I had fun with what I was able to play with Senritsu no Stratus; it's an action RPG that runs on a 2.5d plane akin to most brawlers. While the backgrounds are somewhat bland there was a good assortment of color and activity with the individual models themselves, and special attacks, which incite an on-screen anime face-portrait, were pretty exciting to witness also. For the PSP, this is one of those rare action RPG's that are a genuine product--- but, again, it is an RPG, and one that expects you to understand the language as the overall theme and progression is decidedly mature and sophisticated.

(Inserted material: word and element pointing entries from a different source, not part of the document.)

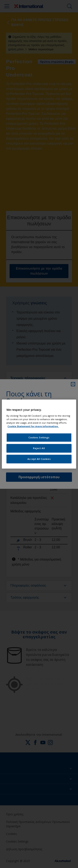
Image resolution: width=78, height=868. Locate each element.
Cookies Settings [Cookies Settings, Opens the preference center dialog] (39, 437)
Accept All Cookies (39, 459)
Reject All (39, 448)
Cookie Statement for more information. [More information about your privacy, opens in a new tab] (33, 426)
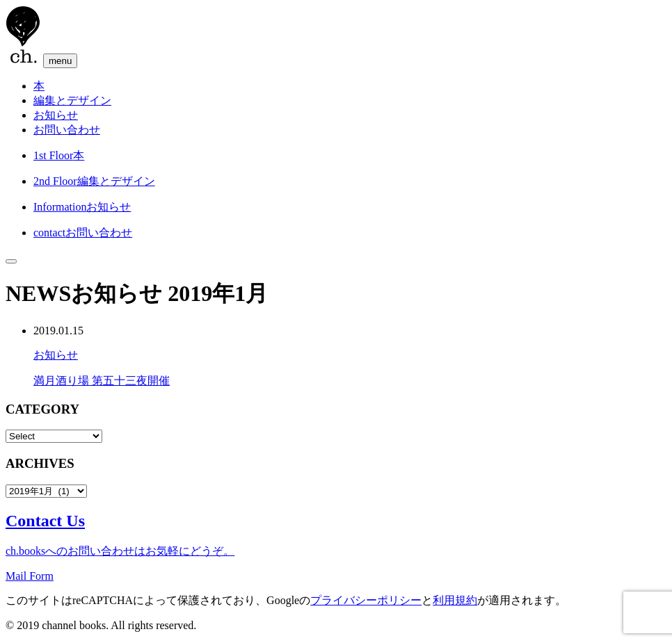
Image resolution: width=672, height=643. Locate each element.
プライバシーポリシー (366, 600)
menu (60, 60)
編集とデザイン (72, 100)
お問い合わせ (67, 129)
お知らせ (56, 115)
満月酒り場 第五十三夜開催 (102, 380)
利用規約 (455, 600)
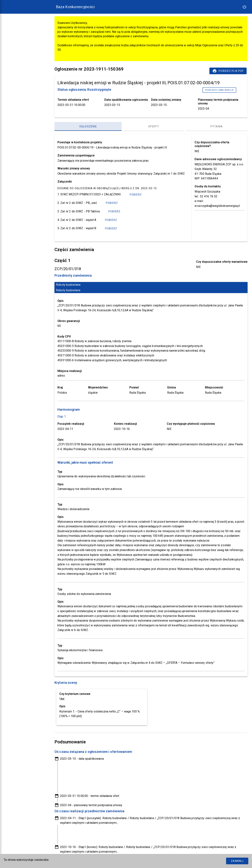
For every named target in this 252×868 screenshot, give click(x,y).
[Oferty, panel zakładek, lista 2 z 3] (153, 126)
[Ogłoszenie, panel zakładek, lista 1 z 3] (88, 126)
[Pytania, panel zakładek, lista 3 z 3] (217, 126)
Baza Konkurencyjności (75, 7)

It might be okay to import, but again; you are 100% going to end up lost at some point, aimlessly going places and talking to NPC's--- it's just not worth it, because any game that is designed in such a way is probably focused on telling a quality story alongside the gameplay. Missing so crucial an element in a title such as this turns the gameplay experience, however fun, unfortunately shallow.

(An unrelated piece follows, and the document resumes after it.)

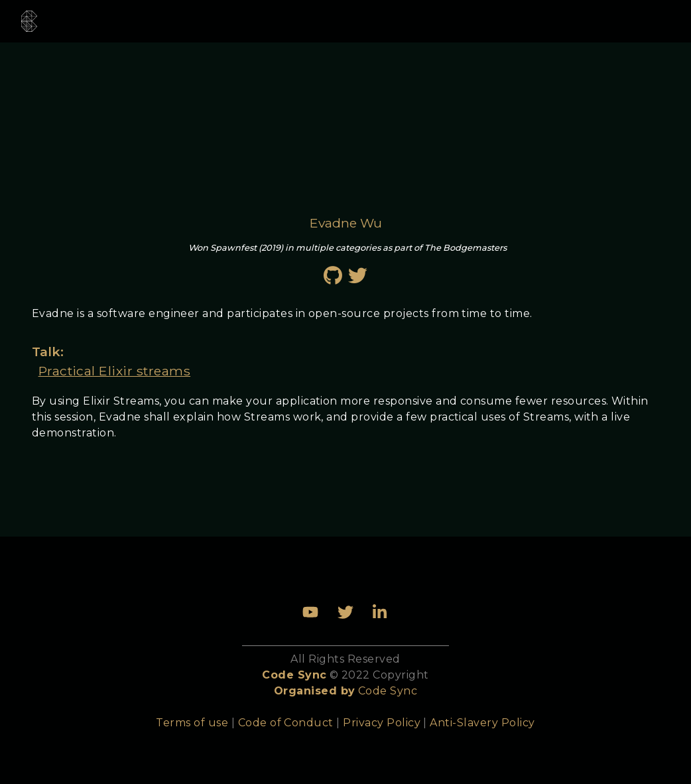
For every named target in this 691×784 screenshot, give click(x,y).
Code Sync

Conception: Ore no Kodomo o Unde Kure!!
Simply by looking at the cover of this game there is a readily apparent reality that this is based heavily off of characters. As the main character is a young man, and all of the side-characters are girls, and that the game is titled Conception, I think it's obvious that this game is, indeed, a dating sim (of sorts) wrapped around a highly unique JRPG system. For anyone who has not seen a dating-sim in action, it goes like this:
Dialogue-Dialogue-Dialogue-Make Dialogue Decision-Much, much, much more dialogue.

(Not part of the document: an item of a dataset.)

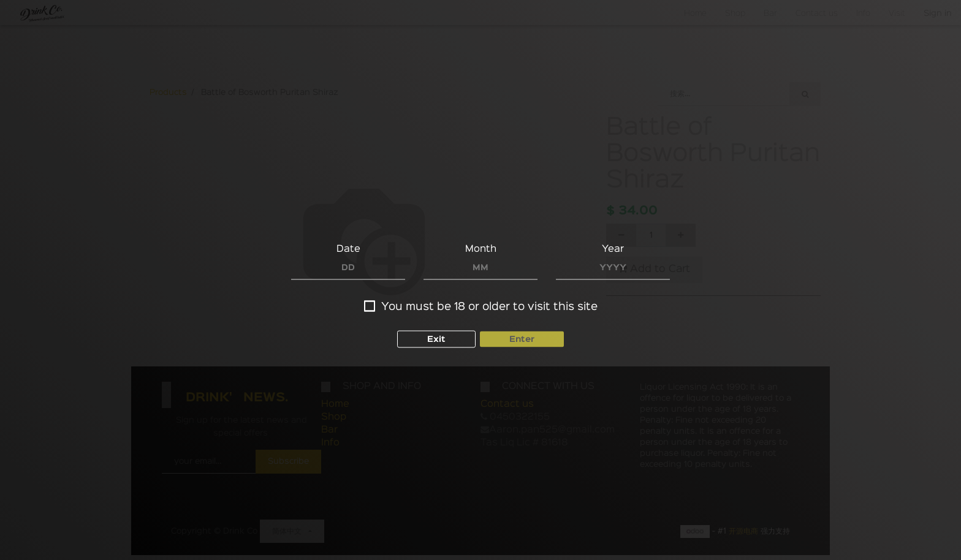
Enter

This might seem like an obvious "No-No" for any non-Japanese-understanding gamers mildly intelligent, but unfortunately I am not quite that. Rather, I was really impressed by the combat of Conception, which has you going into this alternate world with your theoretical children from the girls you've dated/slept with, and battling monsters inside of a 4-sided circle, where you can warp around and flank/surprise enemies with your plentiful gang of children. It reminded me a lot of The Last Remnant, a flawed game that I was still crazily impressed by, and so I allowed that totally unreasonable similarity blind me into buying this.
But, to be totally honest, I barely even played Conception before selling it. For those interested in the combat there is a demo available, and from it you can take a guess as to whether or not you "get" it. By using a dictionary I was able to grasp the tutorial's key-components, but what really put this game off for me is exactly what I said in the first paragraph; the game is all about maintaining and establishing relationships with girls of the several zodiac signs, and while there is the possibility of doing this correctly by simple trial-and-error--- I mean, it just wasn't "fun" for me. I have no idea if the story is enthralling or not, but I certainly wanted to experience it rather than just guess.
Conception is equally based off of dialogue-immersion as it is gameplay, I suppose. If you don't know Japanese, than you're going to be missing out on 80% of the game. Even though it might be playable without knowing Japanese, I just don't believe it's worth it.